Task item:
Transcribe exactly, leaving out pictures, the lines from the one that holds "The image size is (954, 900)." through the end of the data below, including both end lines and no others.

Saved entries

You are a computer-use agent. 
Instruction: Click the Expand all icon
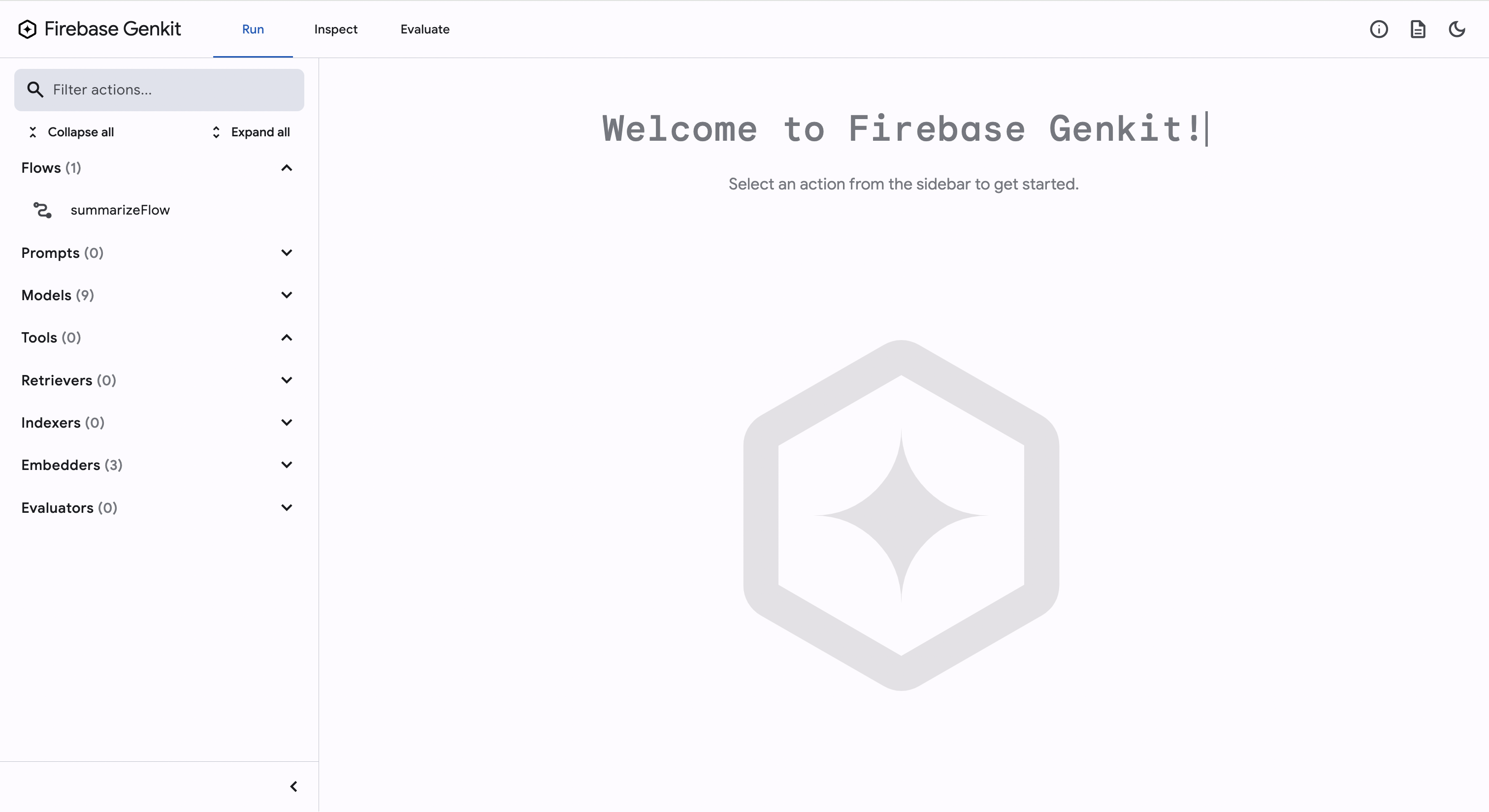(217, 131)
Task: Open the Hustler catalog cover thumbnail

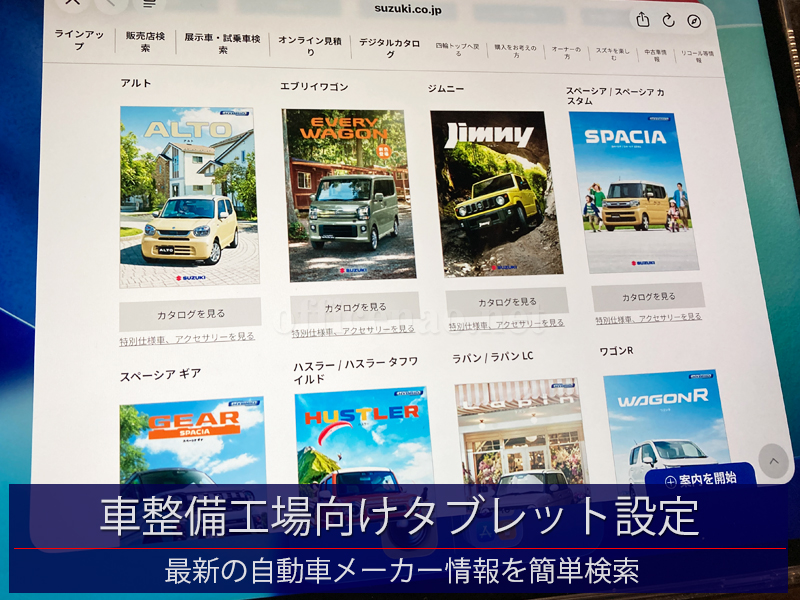Action: click(x=363, y=440)
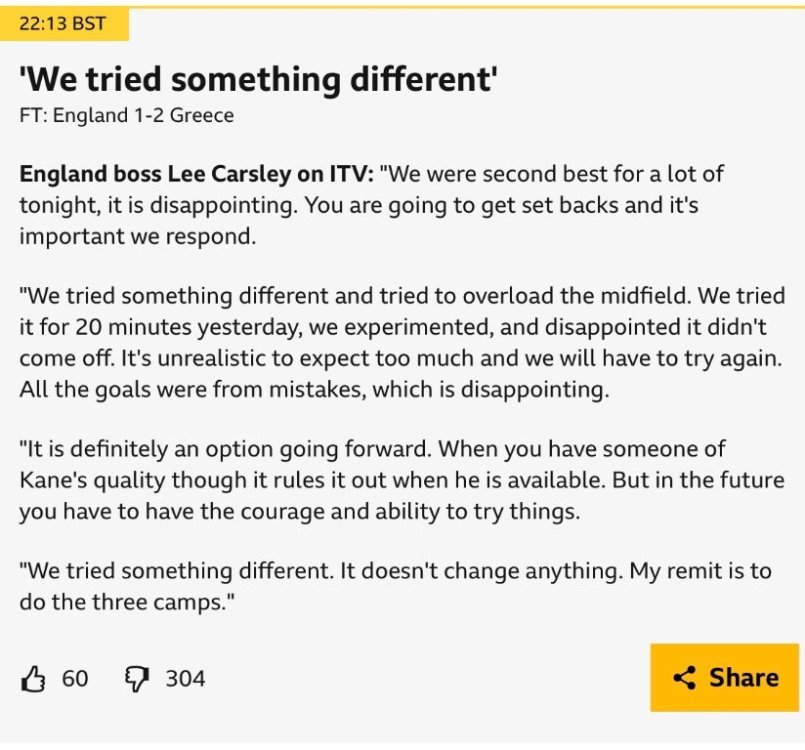The image size is (805, 750).
Task: Click the share arrow icon
Action: 685,679
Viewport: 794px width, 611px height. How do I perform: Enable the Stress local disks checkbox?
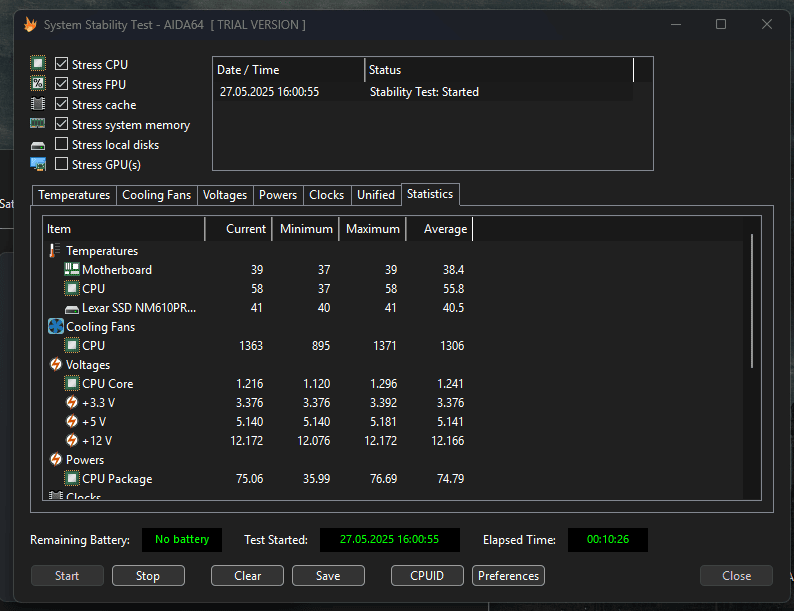(x=61, y=144)
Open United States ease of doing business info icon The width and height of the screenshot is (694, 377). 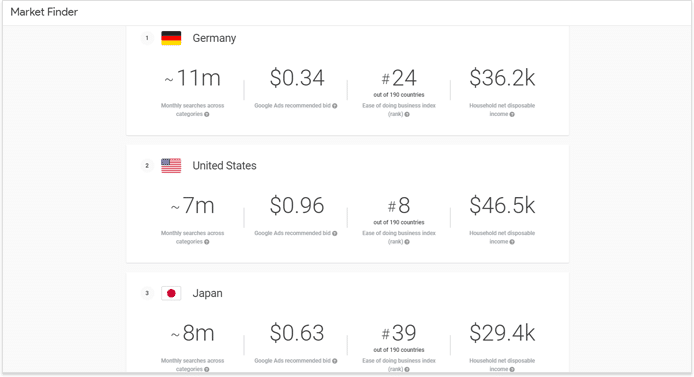[407, 242]
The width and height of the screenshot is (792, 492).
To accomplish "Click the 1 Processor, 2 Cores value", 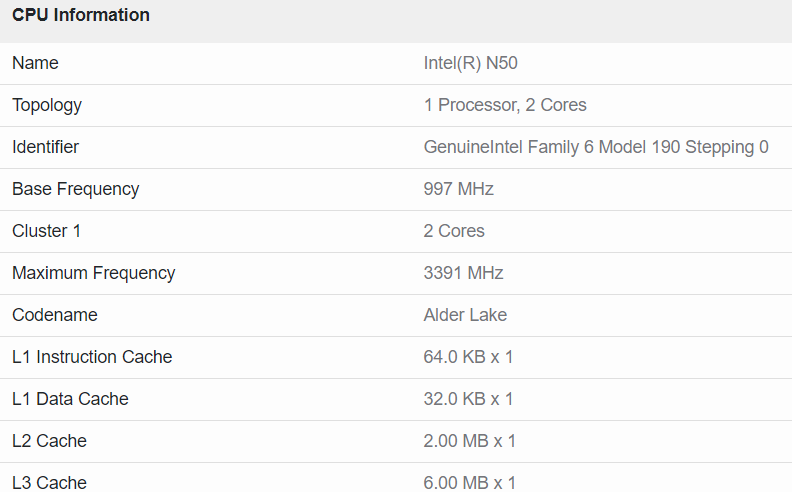I will pyautogui.click(x=505, y=105).
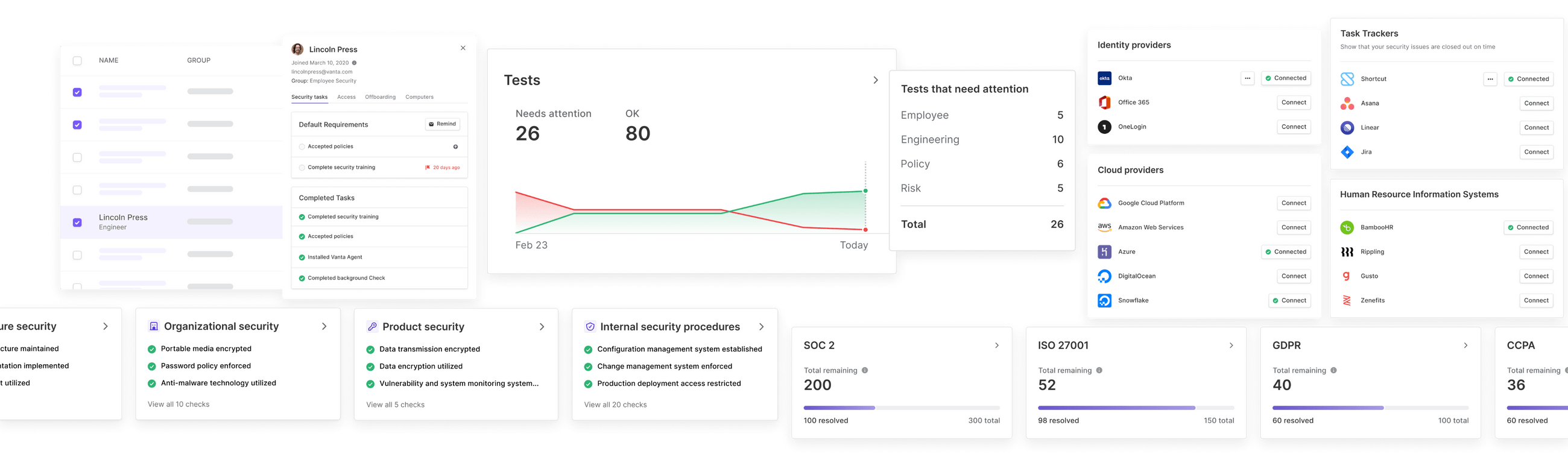Mark Accepted policies radio under Default Requirements
1568x457 pixels.
point(302,147)
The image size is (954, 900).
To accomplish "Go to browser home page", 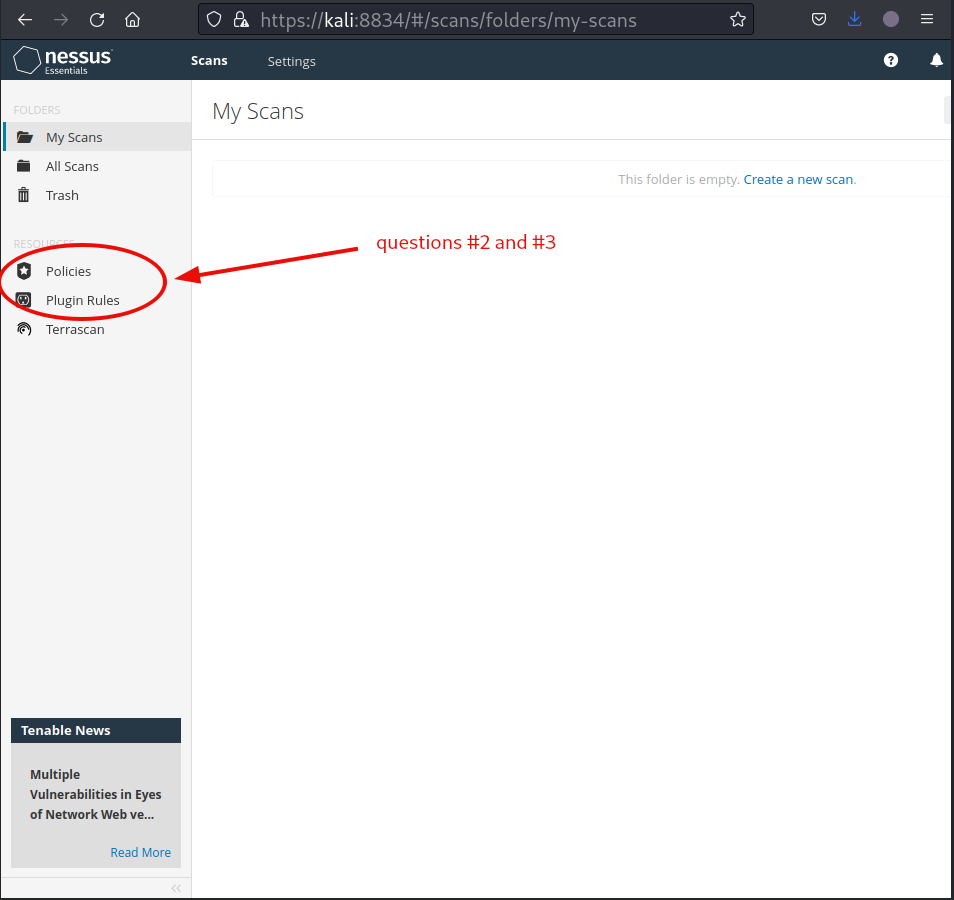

Result of this task:
The image size is (954, 900).
To accomplish "Go to browser home page", 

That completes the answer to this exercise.